After graduating from my degree in Medieval History and Archaeology at St Andrews and working closely with the Bridges Collection itself, I chose to peruse an MSc in Digital Heritage at the University of York. During this course, I completed classes including Cultural Heritage Management, Virtual Reality Modelling, and Working on the Web, all of which have given me opportunities to study and implement different aspects of digital media within the archaeological and heritage field.
I underwent a brief placement at L-P Archaeology in London where I was tasked with downloading one of their websites into static HTML (a webpage that displays the same information to all users) in order to preserve their data. It was certainly a crash course in learning how to negotiate the command line (code which is used to interact with a computer programme), and become literate in HTML and CSS (Cascading Style Sheets, how HTML is displayed in a webpage). During this placement, it became evident that placing data online does not equate to saving it forever. In fact, there are digital archivists who work to save data and sites which become obsolete. If you’re interested in this, explore the ArchiveTeam, whose programmers work as literal digital archaeologists, digging through the web in order to save its history.
My master’s thesis focused on the design, construction, and evaluation of a digital group experience which took place at the site of Çatalhöyük in Turkey. It was done through end-user focused methods, resulting in my creation of group personas based on the study of visitor demographics collected on site, to aid in group experience design.
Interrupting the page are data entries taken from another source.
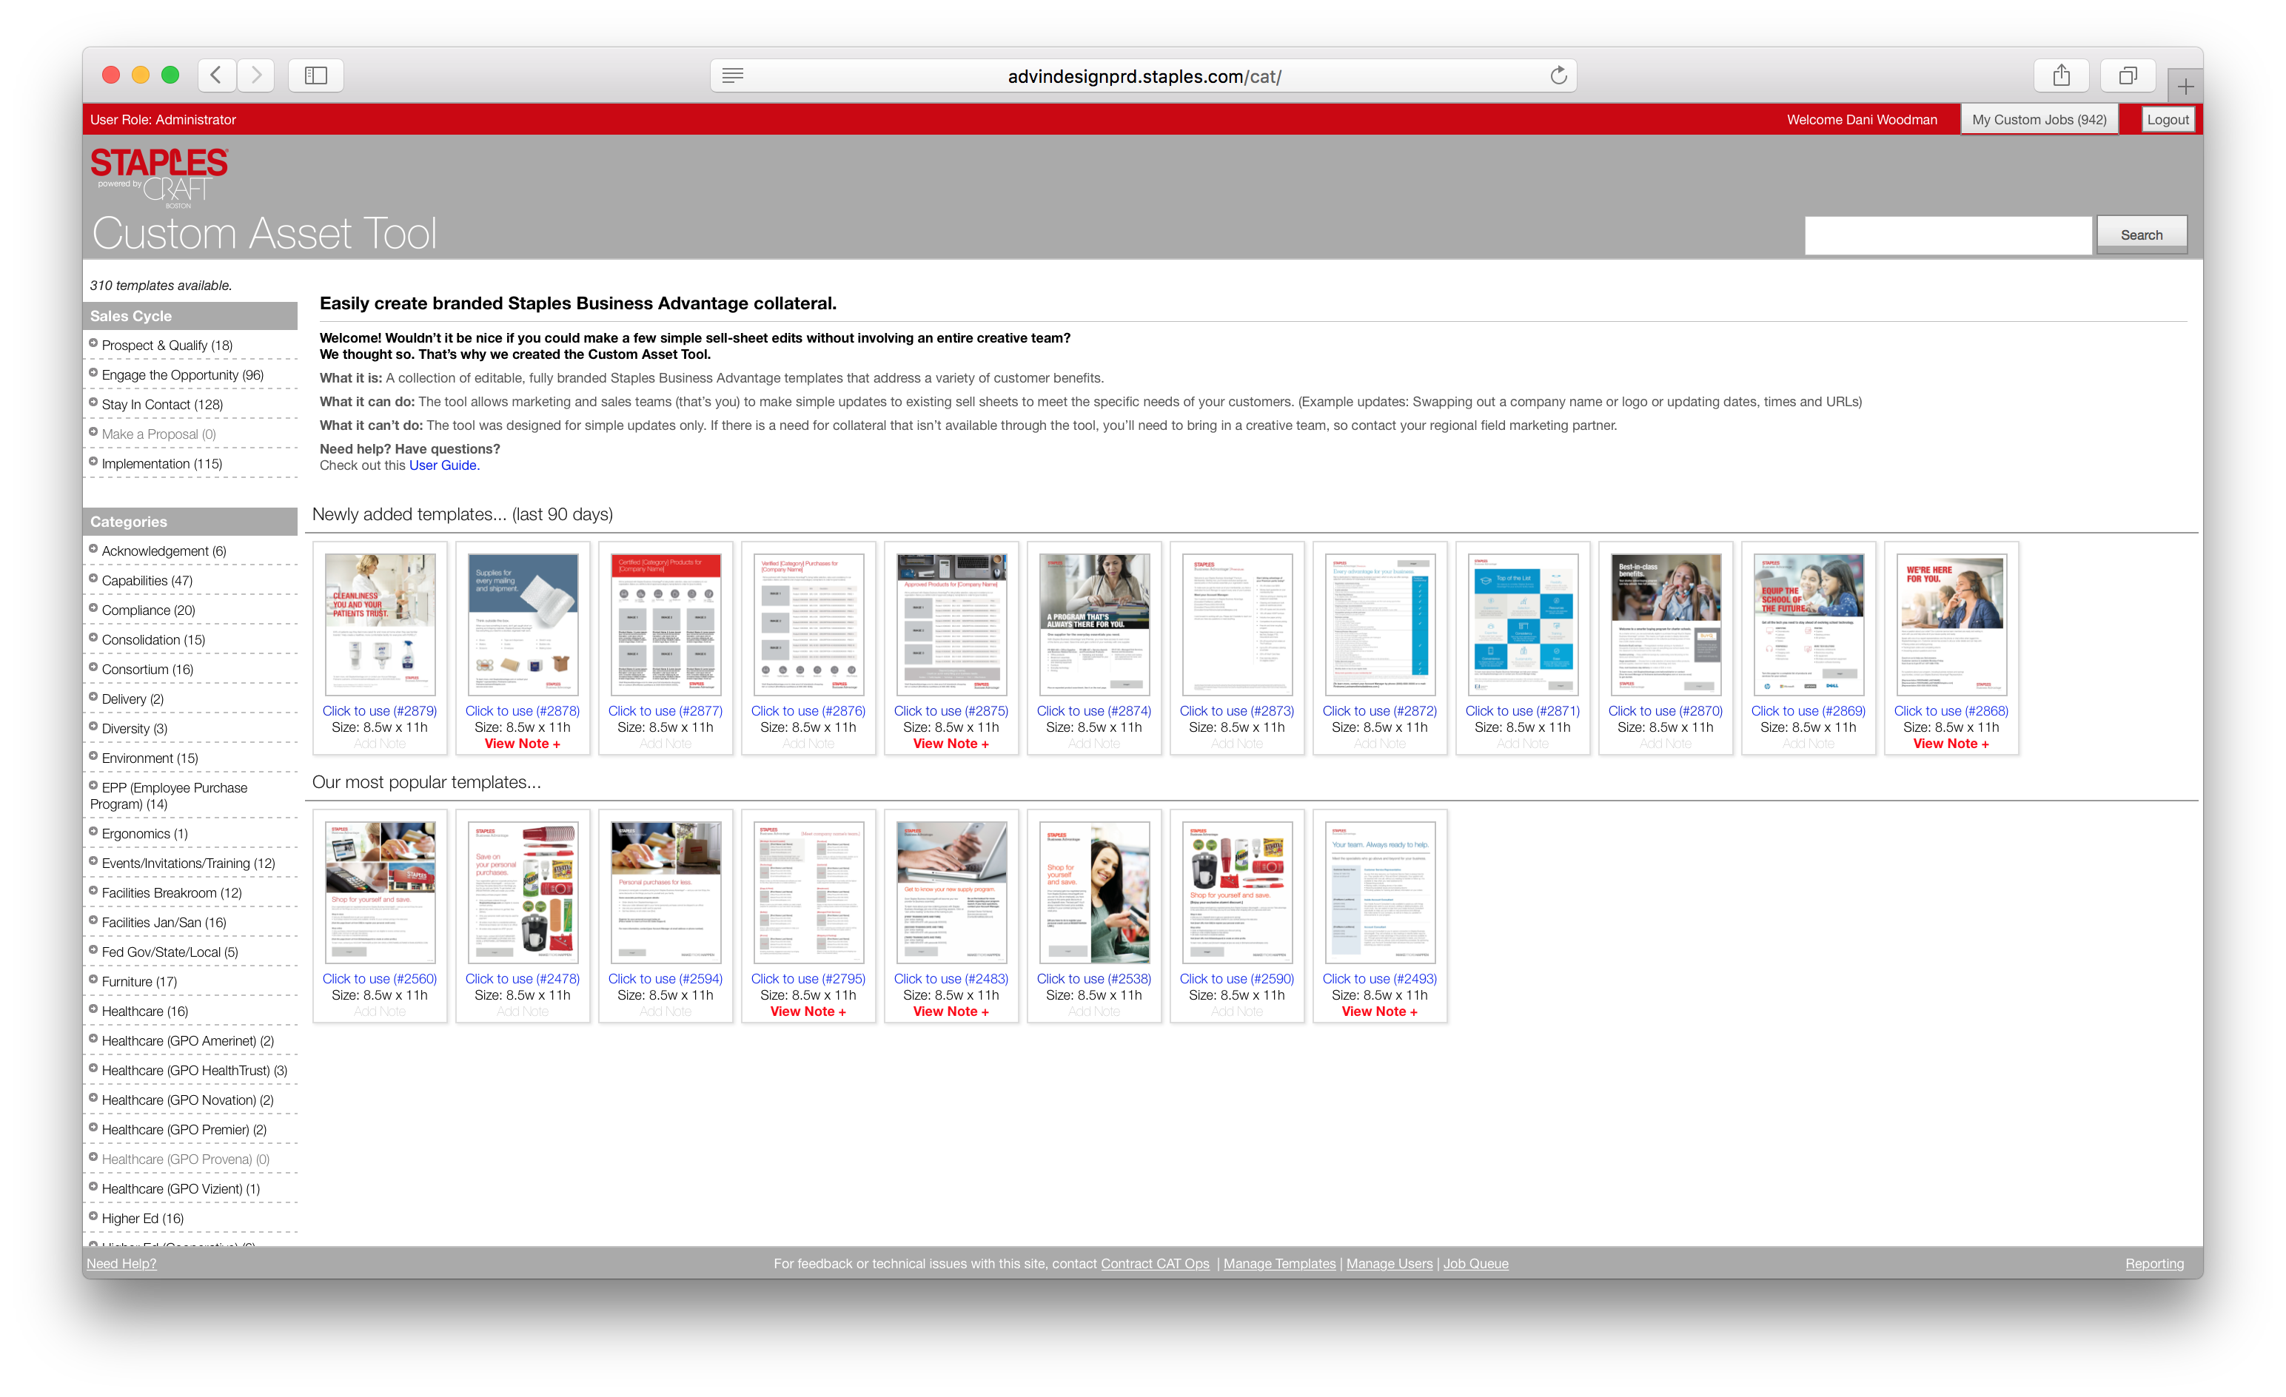2286x1397 pixels.
Task: Click the Reader view icon in address bar
Action: coord(733,76)
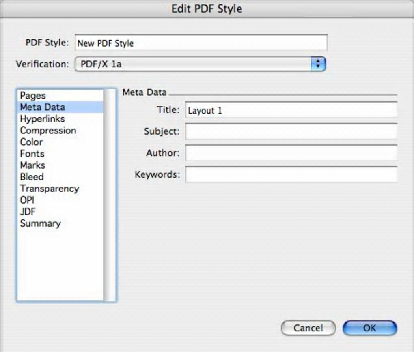Show the Fonts settings pane
414x352 pixels.
click(x=32, y=154)
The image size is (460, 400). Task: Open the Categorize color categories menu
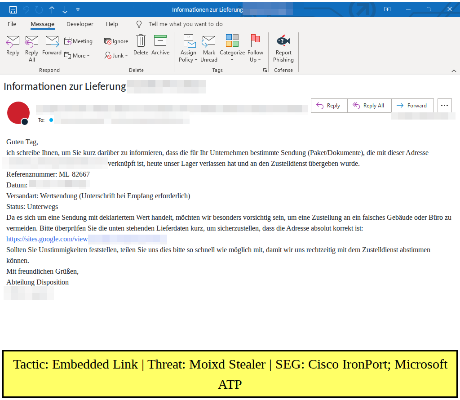(x=232, y=48)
In the first wave of digital applications in museums, experiences seem to have been geared towards the individual rather than the group, evident in the wide use of headphones and small screens to learn from. To encourage social interaction, I worked to use digital platforms as a tool to learning, rather than allowing the technology to drive the interaction.
By the end of my project, myself and a team of programmers and heritage professionals created a digital experience which took place in the reconstructed replica houses at Çatalhöyük. The primary aim of this digital experience was to encourage the visitors to explore how the society of Çatalhöyük may have functioned.
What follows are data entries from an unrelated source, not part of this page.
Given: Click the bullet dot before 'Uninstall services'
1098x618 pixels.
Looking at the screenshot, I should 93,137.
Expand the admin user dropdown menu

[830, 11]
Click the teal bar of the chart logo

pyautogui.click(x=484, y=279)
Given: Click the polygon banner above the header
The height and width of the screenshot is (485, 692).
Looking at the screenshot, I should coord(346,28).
The experience provides visitors with 3D printed Neolithic artefacts, which they personalise as their own, before being guiding as a group through the replica houses, where they are prompted by a mobile application to participate in physical trade and leave those artefacts behind. By going through the motions of trading and leaving behind objects, participants are asked to question modern assumptions around material ownership and community.
The project is run in conjunction with EMOTIVE, an EU-funded heritage project which works to utilize emotional storytelling to change how heritage sites are experienced by both visitors and the heritage professional alike. I was able to work closely with the team, and attend workshops in both Athens and Glasgow. During the workshops, we explored how user-centric methodologies and digital technologies can be implemented to create emotional responses in heritage contexts.
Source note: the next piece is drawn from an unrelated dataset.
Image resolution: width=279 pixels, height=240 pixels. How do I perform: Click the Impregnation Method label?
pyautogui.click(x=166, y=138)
Overall, perhaps ironically, studying digital heritage has taught me that digital platforms are not the saviour of heritage and archaeology. When too heavily relied upon, they can become more of a hindrance than a help. While technologies, in particular mobile technologies, open opportunities of archaeological dissemination and interpretation, they should not be placed on too high a pedestal. If applications are not used as a tool in which to further understanding, willing to take a back seat to the artefacts and site itself, there is a danger of the technology hindering the experience of the visitors rather than improving it. That being said, when wielded correctly, there are so many ways to utilise technology in the heritage sphere to aid in the dissemination and understanding of the past.
What’s next for me? Excellent question. At the moment, I am learning my next coding language (Python) and working on the next steps of the group experience with EMOTIVE. Without my time at St Andrews I would never have had found an interest in digital heritage, or had the amazing experiences and opportunities I have had since leaving. I look forward to my next visit and whatever lies ahead!